BEGIN
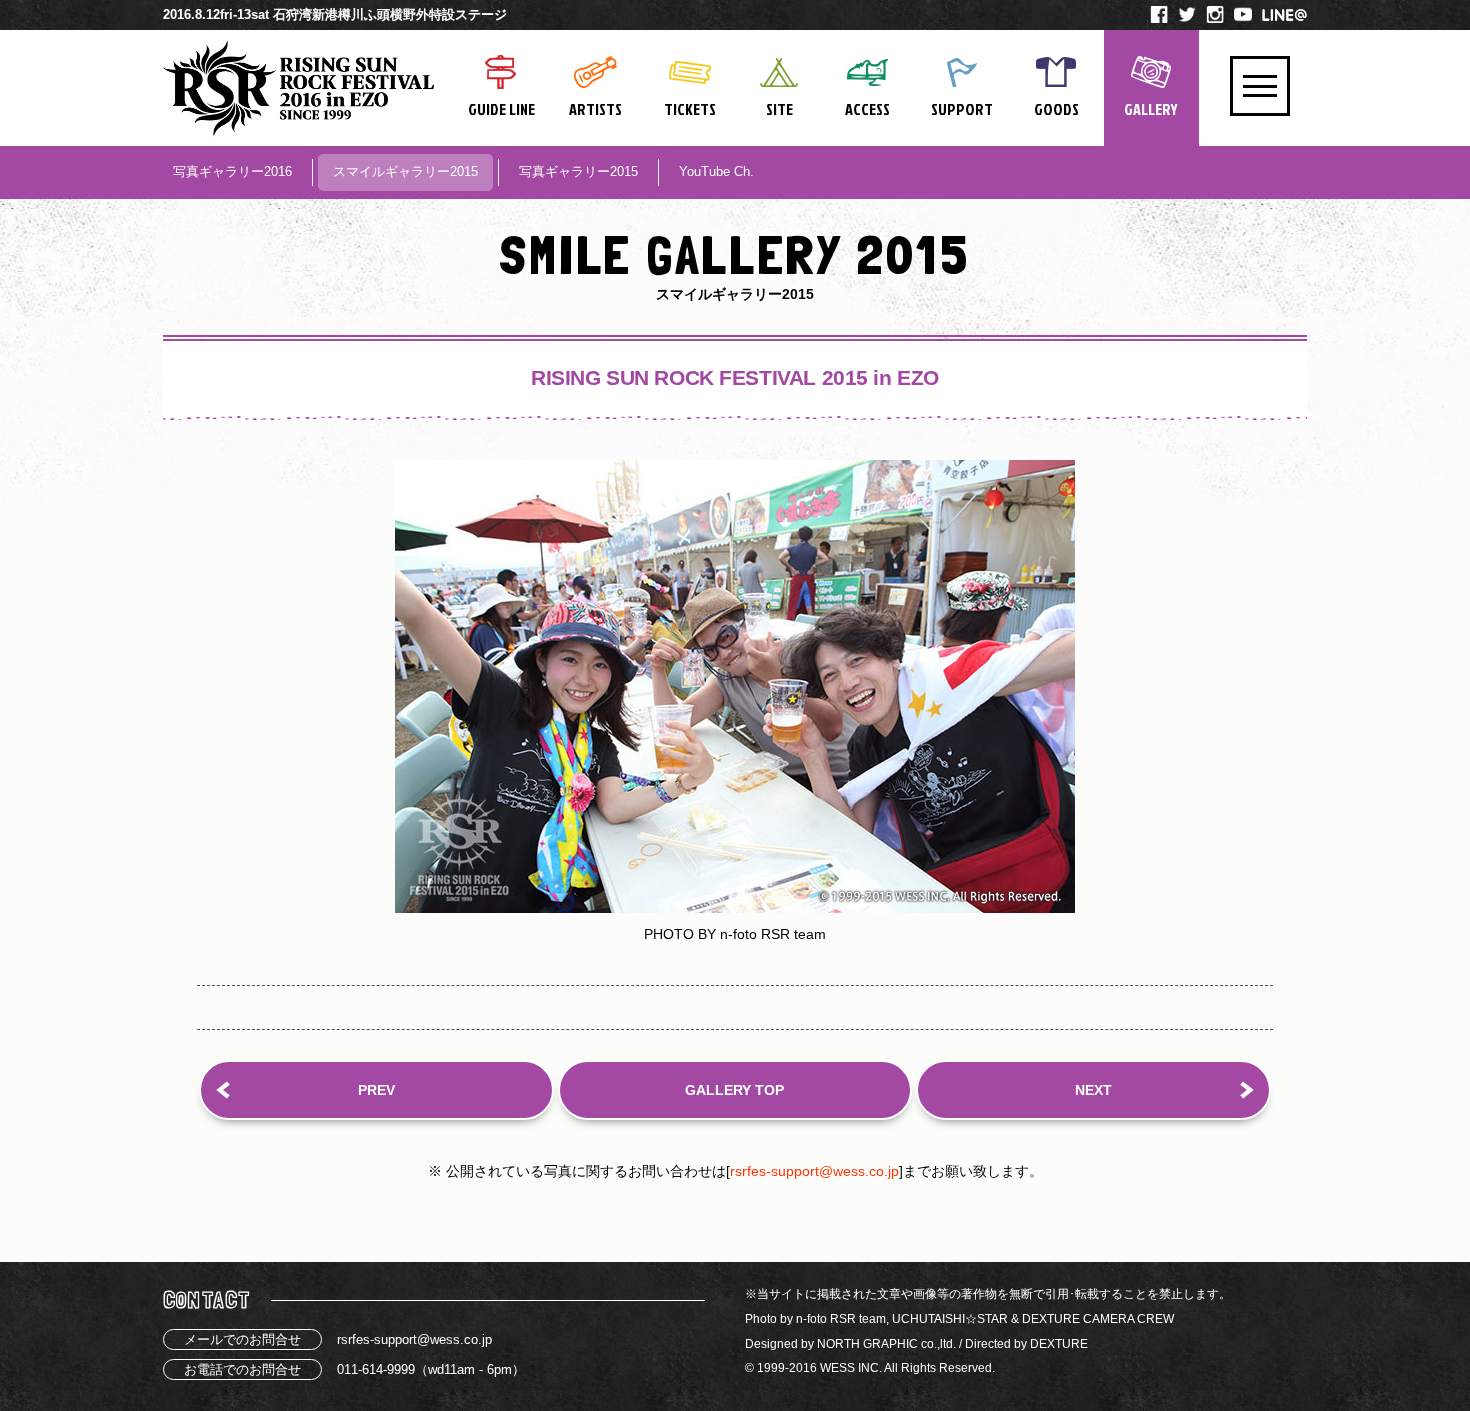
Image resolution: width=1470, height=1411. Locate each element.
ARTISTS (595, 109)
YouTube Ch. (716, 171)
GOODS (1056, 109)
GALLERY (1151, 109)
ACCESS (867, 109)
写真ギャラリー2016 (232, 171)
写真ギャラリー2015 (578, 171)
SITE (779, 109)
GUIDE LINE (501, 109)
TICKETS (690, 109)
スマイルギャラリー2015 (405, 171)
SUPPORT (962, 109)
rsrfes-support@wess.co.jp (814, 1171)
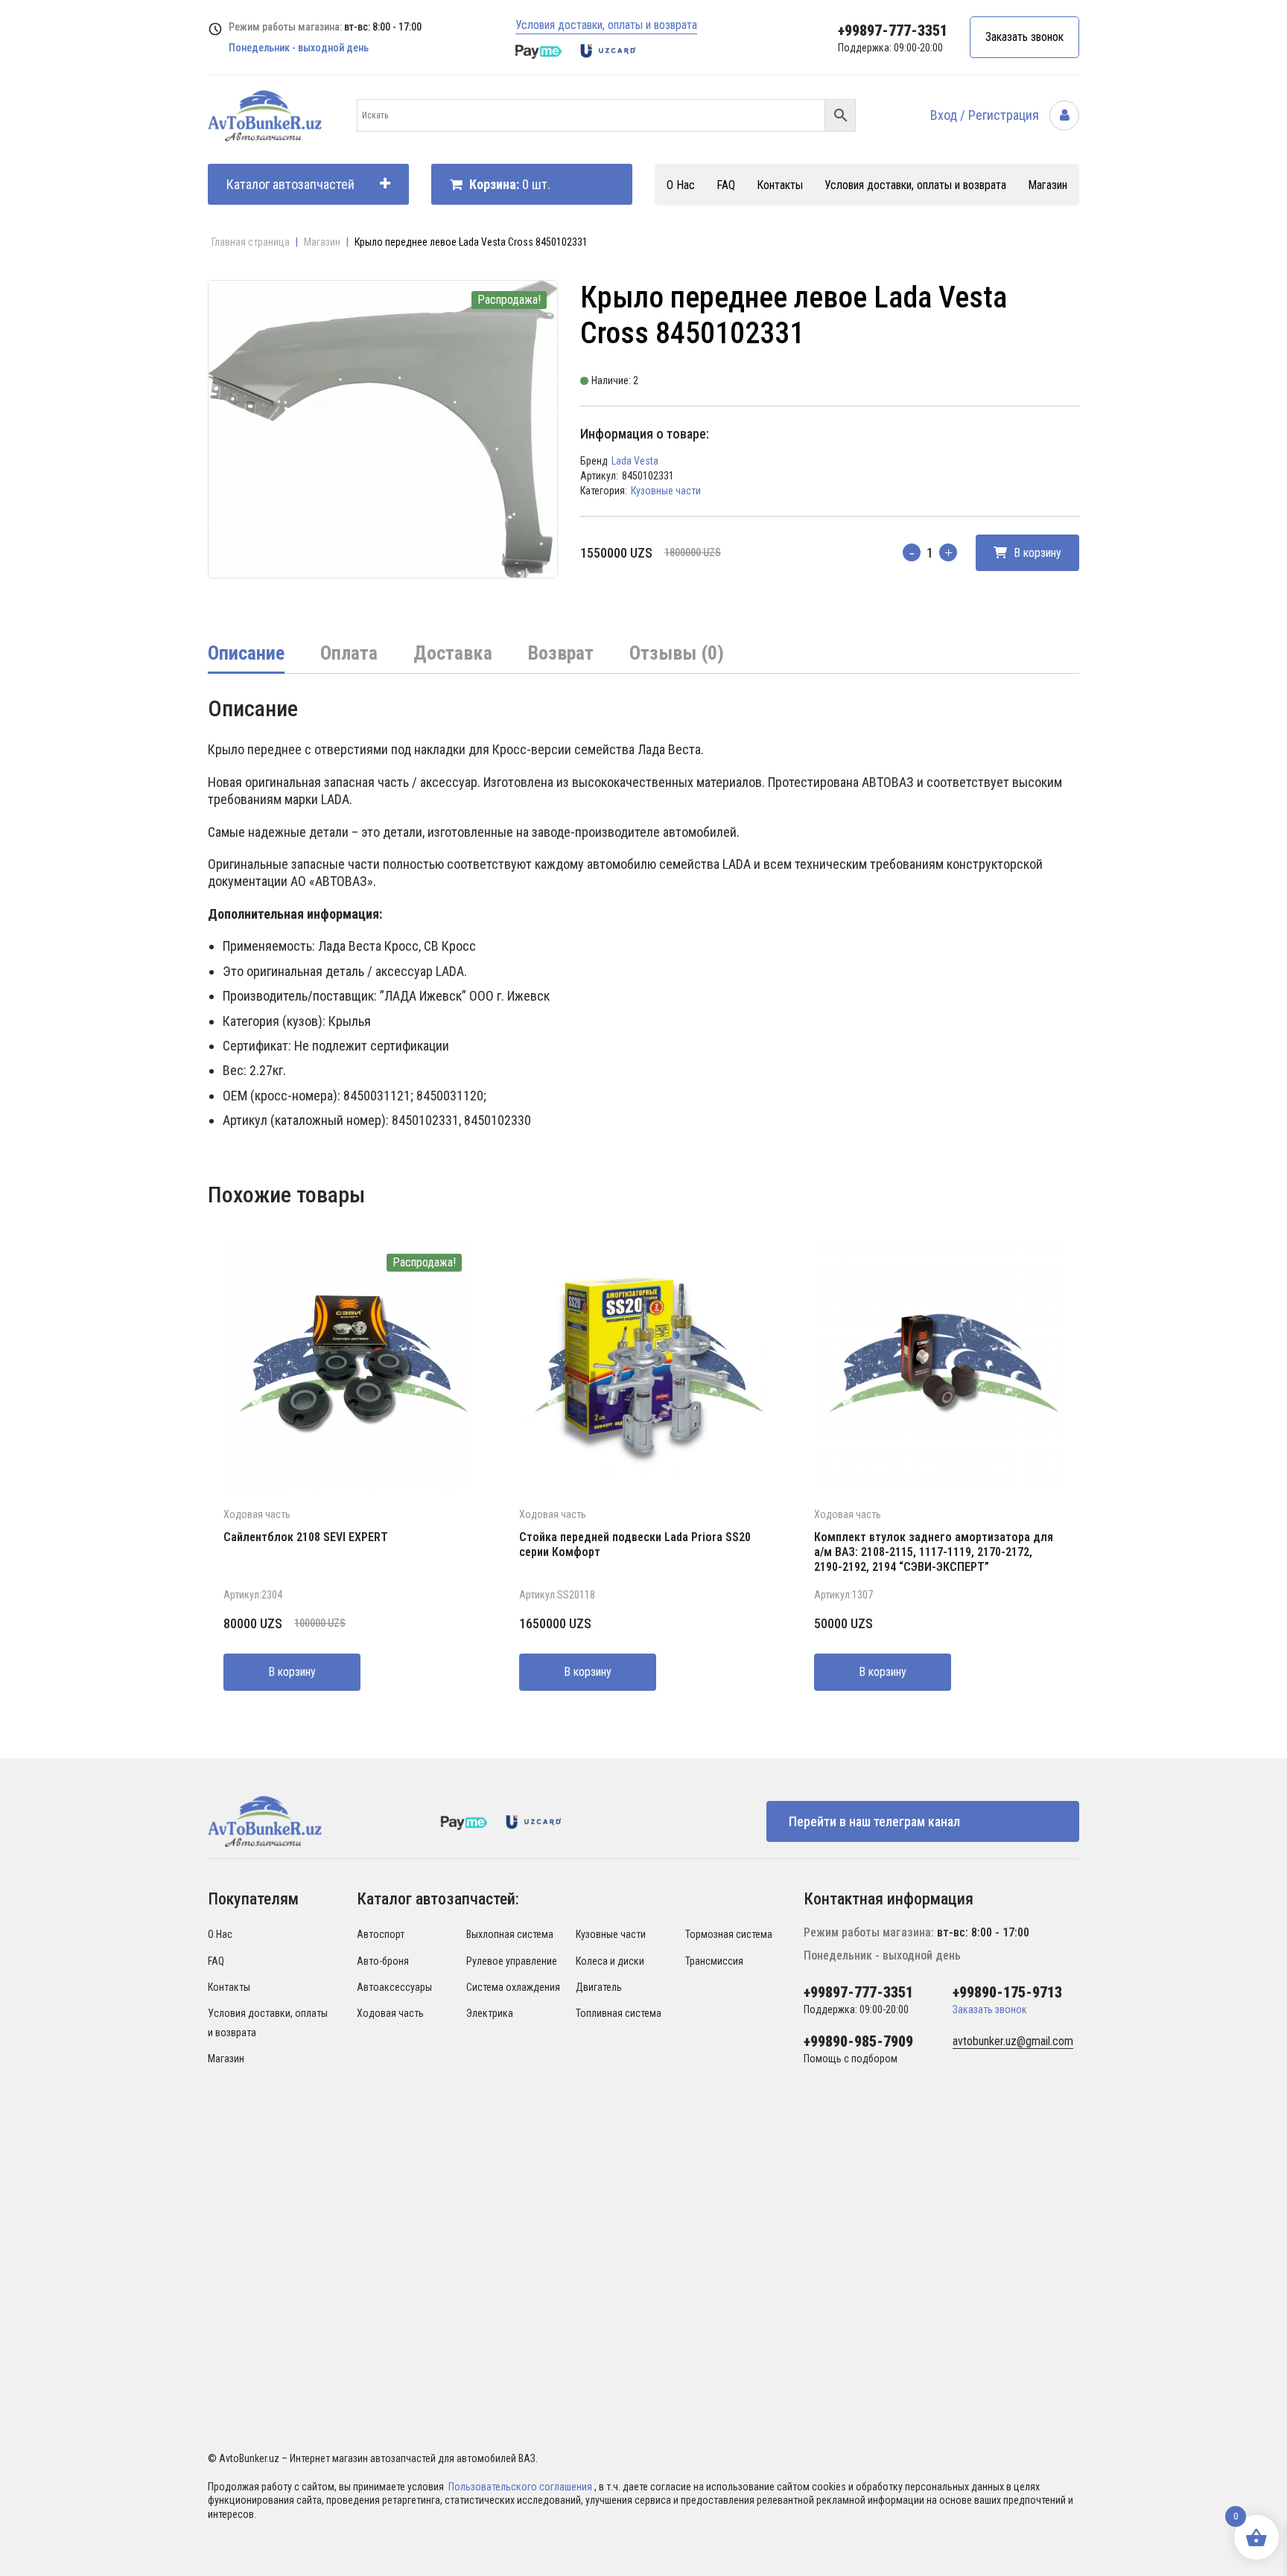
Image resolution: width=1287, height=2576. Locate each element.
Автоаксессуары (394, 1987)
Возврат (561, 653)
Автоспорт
END
- What you should do
Leaving out every picture, copy exactly the lines from the one that contains "rsrfes-support@wess.co.jp (814, 1171)" through the end of the entries above.

- Response to this exercise
rsrfes-support@wess.co.jp (814, 1171)
Image resolution: width=1287, height=2576. Locate each element.
Автоаксессуары (394, 1987)
Возврат (561, 653)
Автоспорт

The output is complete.